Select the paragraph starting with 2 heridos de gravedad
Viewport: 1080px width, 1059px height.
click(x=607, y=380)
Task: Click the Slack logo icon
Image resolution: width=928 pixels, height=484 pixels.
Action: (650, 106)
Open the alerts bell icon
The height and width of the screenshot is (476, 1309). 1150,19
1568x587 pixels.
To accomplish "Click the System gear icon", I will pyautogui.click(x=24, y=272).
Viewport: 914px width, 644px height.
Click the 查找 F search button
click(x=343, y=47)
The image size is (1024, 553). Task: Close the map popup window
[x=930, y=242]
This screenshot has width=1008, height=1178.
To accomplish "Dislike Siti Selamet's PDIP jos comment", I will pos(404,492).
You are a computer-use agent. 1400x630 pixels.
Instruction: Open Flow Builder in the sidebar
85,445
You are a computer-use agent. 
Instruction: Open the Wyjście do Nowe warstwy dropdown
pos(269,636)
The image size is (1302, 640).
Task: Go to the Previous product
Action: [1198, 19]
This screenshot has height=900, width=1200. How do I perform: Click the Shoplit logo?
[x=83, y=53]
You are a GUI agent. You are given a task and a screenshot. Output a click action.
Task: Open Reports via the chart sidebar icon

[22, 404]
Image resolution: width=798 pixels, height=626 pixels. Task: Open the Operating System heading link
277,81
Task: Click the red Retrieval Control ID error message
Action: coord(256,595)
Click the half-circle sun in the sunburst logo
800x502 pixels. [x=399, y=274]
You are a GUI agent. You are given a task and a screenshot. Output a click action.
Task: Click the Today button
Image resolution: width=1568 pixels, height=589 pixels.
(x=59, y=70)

■ ■ ■ ■

In the records above, find each line with the word "will" and copy it.

> **Exercise answer**:
To accomplish "Click the System gear icon", I will pyautogui.click(x=24, y=272).
To accomplish "Dislike Siti Selamet's PDIP jos comment", I will pos(404,492).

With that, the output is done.